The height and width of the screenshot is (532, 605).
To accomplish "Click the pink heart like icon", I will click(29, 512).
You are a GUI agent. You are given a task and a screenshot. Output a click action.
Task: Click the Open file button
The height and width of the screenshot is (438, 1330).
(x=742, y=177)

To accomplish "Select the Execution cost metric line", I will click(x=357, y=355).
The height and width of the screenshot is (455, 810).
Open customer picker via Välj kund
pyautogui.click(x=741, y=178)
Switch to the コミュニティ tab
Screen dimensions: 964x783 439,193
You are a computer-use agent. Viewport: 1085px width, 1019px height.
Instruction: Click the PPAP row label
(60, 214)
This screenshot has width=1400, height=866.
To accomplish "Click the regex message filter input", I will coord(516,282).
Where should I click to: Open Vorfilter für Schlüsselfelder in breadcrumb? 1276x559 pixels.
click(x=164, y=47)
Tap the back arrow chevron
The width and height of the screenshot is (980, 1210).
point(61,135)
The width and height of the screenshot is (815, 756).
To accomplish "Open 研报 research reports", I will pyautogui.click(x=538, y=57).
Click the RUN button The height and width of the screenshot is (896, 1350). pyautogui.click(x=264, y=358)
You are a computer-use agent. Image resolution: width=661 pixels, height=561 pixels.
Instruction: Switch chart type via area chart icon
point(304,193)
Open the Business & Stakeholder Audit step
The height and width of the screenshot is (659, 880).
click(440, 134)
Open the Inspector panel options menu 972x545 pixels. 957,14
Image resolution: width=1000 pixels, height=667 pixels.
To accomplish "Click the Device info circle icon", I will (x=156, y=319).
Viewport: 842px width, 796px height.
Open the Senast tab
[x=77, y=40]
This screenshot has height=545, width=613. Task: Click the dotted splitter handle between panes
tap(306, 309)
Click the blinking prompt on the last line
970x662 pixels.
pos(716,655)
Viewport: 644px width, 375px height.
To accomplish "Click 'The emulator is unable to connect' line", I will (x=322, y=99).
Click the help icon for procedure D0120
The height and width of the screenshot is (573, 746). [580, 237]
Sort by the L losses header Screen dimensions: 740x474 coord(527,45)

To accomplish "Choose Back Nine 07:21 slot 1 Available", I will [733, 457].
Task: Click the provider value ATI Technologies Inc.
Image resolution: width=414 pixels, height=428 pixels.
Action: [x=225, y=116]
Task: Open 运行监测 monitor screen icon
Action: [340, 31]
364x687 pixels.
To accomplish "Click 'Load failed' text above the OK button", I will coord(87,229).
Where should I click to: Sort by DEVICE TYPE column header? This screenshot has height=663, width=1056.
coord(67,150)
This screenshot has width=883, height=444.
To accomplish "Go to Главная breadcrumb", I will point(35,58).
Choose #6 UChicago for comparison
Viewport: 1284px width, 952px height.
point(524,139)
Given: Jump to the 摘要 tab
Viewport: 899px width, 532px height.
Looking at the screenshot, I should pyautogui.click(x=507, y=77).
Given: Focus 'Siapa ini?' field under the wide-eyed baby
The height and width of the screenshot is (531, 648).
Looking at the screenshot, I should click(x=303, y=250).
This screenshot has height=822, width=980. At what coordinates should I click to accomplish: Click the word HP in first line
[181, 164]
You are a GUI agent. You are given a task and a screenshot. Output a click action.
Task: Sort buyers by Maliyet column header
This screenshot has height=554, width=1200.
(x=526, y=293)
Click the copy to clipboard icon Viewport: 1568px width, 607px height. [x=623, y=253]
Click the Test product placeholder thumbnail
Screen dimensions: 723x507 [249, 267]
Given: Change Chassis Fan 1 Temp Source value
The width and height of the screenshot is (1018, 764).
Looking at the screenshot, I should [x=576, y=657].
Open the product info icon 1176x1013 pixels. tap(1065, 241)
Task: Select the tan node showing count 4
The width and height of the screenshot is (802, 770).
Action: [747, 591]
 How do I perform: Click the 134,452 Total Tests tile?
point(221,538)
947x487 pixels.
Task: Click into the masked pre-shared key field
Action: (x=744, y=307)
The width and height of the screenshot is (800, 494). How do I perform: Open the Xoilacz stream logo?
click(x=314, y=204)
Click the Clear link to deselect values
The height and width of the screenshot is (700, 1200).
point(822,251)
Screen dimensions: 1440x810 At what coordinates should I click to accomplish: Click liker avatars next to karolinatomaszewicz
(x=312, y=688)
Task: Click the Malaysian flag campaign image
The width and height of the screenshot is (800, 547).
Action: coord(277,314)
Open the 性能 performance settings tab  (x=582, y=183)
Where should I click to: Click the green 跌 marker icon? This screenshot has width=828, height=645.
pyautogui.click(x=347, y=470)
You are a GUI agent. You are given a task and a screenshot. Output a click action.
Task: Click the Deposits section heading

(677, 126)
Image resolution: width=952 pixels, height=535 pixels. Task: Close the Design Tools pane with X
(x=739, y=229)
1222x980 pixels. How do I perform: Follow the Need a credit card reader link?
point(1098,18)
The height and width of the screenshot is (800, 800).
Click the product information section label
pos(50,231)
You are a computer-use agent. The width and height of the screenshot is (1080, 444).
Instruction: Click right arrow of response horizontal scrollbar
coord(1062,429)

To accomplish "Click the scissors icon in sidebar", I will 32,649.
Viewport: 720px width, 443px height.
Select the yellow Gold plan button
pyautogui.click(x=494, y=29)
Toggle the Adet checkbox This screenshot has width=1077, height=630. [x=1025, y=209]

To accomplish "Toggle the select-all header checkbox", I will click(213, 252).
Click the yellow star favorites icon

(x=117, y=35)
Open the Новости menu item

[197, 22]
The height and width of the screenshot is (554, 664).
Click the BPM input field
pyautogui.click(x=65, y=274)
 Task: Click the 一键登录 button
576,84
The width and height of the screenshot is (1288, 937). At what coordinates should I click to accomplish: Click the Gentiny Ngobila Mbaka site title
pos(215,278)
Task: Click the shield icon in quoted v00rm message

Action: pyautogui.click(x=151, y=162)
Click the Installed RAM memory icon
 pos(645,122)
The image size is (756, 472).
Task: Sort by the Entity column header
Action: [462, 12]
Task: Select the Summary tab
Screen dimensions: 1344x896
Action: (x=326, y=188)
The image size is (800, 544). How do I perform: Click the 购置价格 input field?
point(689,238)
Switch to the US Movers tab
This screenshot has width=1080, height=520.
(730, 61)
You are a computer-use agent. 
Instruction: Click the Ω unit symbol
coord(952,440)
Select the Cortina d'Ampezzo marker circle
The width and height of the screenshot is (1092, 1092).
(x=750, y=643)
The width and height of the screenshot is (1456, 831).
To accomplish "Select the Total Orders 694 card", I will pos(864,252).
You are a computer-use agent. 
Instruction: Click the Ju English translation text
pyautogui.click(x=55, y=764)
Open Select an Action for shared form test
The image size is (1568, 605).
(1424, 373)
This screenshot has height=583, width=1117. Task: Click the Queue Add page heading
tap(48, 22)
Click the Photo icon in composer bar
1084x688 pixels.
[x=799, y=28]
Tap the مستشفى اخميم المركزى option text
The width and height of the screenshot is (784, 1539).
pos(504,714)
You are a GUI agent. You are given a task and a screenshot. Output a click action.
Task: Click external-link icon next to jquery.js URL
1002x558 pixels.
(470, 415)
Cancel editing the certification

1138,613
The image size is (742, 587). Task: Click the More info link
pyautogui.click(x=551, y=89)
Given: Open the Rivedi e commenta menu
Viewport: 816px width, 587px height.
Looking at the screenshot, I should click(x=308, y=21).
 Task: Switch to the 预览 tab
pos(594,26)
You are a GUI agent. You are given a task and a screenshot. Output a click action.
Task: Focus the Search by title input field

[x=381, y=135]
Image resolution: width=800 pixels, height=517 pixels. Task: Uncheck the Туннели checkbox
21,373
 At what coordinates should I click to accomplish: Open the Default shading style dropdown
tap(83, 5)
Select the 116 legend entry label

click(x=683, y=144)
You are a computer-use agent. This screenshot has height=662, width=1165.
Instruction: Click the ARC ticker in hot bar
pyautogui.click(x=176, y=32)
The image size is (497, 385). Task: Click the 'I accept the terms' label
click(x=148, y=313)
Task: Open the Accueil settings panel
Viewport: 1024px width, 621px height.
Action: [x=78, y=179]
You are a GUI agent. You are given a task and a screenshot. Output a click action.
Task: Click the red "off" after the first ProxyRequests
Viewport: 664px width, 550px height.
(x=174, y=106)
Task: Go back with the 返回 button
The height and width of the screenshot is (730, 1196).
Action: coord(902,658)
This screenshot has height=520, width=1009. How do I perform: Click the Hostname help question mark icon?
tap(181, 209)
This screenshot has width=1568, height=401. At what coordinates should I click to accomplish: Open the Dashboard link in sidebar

(Required work):
Look above for the line with "shading style dropdown" and the line with "Task: Go back with the 返回 button"; transcribe both and all lines in between, exactly, and nothing else.

(Solved exercise):
 At what coordinates should I click to accomplish: Open the Default shading style dropdown
tap(83, 5)
Select the 116 legend entry label

click(x=683, y=144)
You are a computer-use agent. This screenshot has height=662, width=1165.
Instruction: Click the ARC ticker in hot bar
pyautogui.click(x=176, y=32)
The image size is (497, 385). Task: Click the 'I accept the terms' label
click(x=148, y=313)
Task: Open the Accueil settings panel
Viewport: 1024px width, 621px height.
Action: [x=78, y=179]
You are a GUI agent. You are given a task and a screenshot. Output a click action.
Task: Click the red "off" after the first ProxyRequests
Viewport: 664px width, 550px height.
(x=174, y=106)
Task: Go back with the 返回 button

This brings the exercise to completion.